La France crée « des aires marines protégées où tout est autorisé », selon un chercheur

La France crée « des aires marines protégées où tout est autorisé », selon un chercheur

La France crée énormément d'aires marines protégées (AMP) « où tout est autorisé » mais compte très peu de zones en protection intégrale, qui sont les seules à apporter des bénéfices avérés pour la pêche, souligne Joachim Claudet, directeur de recherche au CNRS et spécialiste de la durabilité des systèmes socio-écologiques côtiers et marins.

« Les bénéfices des AMP sont largement démontrés dans la littérature scientifique : quand on élimine la mortalité par pêche et la destruction des habitats, les écosystèmes se régénèrent » explique le chercheur dans une interview accordée à l’AFP. « Les poissons, contrairement à beaucoup d'autres animaux, ne cessent jamais de grandir. Donc, si on ne les tue pas, leur capacité à se reproduire, à avoir des œufs, augmente exponentiellement avec la taille ».

Les Aires marines protégées permettent, rappelle-t-il, aux poissons de grandir, « et il y a des effets de débordement des adultes, ou une exportation de larves et d'œufs qui peuvent repeupler les zones avoisinantes pour la pêche ». « Il y aussi un meilleur cycle du carbone qui joue un rôle dans l'atténuation du changement climatique ».

Les AMP ont aussi l’intérêt de créer différentes zones, qui auront différentes vocations, notamment le maintien des activités locales, traditionnelles, en particulier de la petite pêche côtière. « Il y a des bénéfices socio-économiques, montrant qu'on peut maintenir ou augmenter le revenu des pêcheurs ». « Mais pour qu'il y ait des bénéfices pour la pêche en termes de capture ou de revenus, il faut de la protection intégrale, des zones de non-pêche, pour que la pêche en bénéficie » tempère Joachim Claudet qui souligne la nécessité du temps pour en voir les effets.  

La France, 2ème ZEE du monde, « est extraordinaire, elle a déjà atteint l'objectif de 30% d'aires marines protégées » et « quand la France fait quelque chose au niveau de l'océan, selon la qualité de ce qui est fait, ça a un impact au niveau mondial ». Mais dans ces 30%, ce qui est en protection intégrale, « donc les niveaux de protection qui peuvent fournir des bénéfices, c'est à peu près 1,6% », essentiellement dans des territoires lointains, dans les terres australes et antarctiques françaises (TAAF).

« Dans le reste des AMP, il n'y a quasiment rien qui est réglementé.
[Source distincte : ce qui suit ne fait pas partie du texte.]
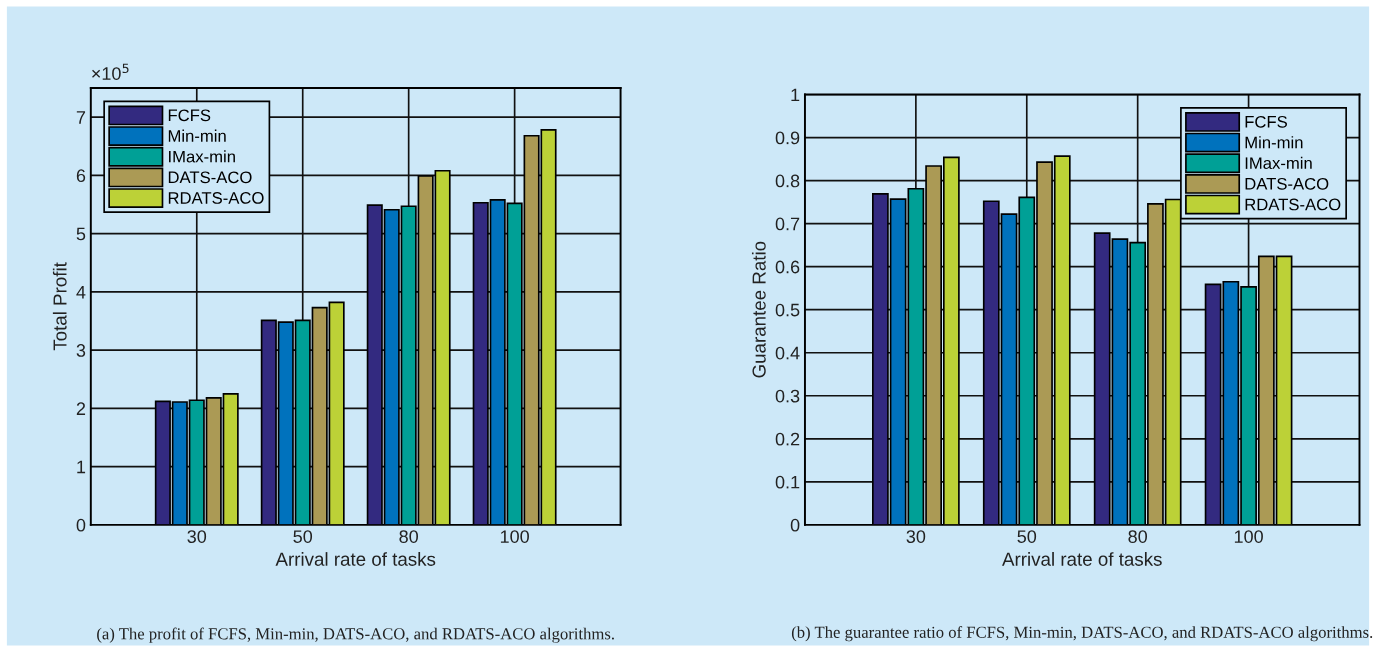 The height and width of the screenshot is (652, 1376). Describe the element at coordinates (81, 350) in the screenshot. I see `y-tick-label: 3` at that location.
Il n'y a pas de différence entre l'intérieur et l'extérieur » déplore le chercheur qui dénonce aussi « des situations un peu aberrantes ». « En Méditerranée, la France déclare 60% d'aires marines protégées. 60% ! Aucun scientifique, aucun, ne vous dira qu'il faut protéger 60% d'un territoire. Le but, c'est de soutenir nos activités dans l'océan, ce n'est pas de tout protéger ».
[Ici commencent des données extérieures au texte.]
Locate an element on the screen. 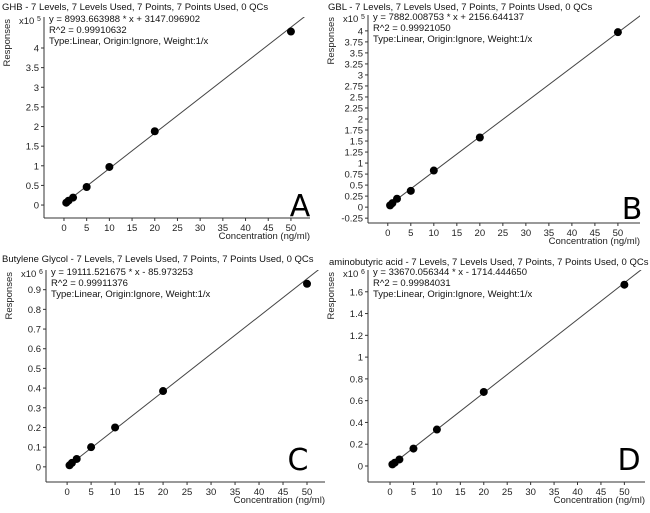 The image size is (650, 513). regression-equation: y = 7882.008753 * x + 2156.644137 is located at coordinates (448, 18).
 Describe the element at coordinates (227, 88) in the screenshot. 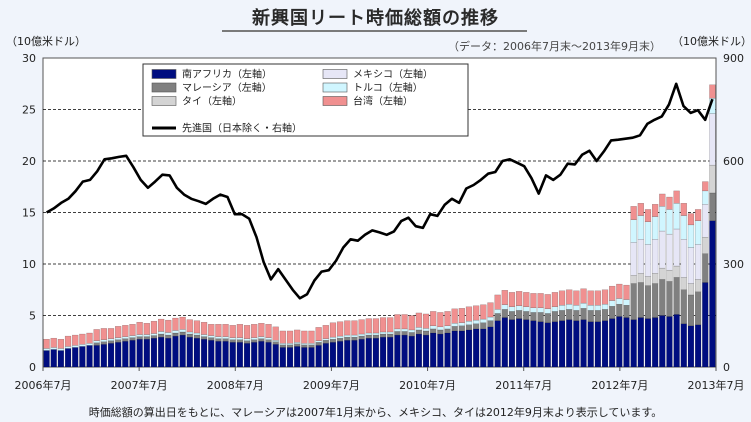

I see `legend-label-malaysia: マレーシア（左軸）` at that location.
« Le problème, c'est que maintenant c'est difficile de faire de réelles aires marines protégées. Parce que ça apporterait énormément de contraintes d'un coup. Il aurait fallu en faire moins, mais mieux. La France s'est tendue un piège toute seule », ajoute-t-il.

Pendant très longtemps, beaucoup de pays ne faisaient pas mieux en termes de protection intégrale. « Mais il y a quand même des pays qui font beaucoup mieux. Par exemple, les États-Unis ont beaucoup plus de protection intégrale que la France (…), l'Allemagne a maintenant comme cible de faire 10% de protection intégrale, le Royaume-Uni et l'Irlande sont en train d'éliminer le chalutage de leurs aires marines protégées », poursuit le chercheur qui conclut : « C'est la stratégie française de faire des aires marines protégées pas comme les autres, où tout est autorisé ».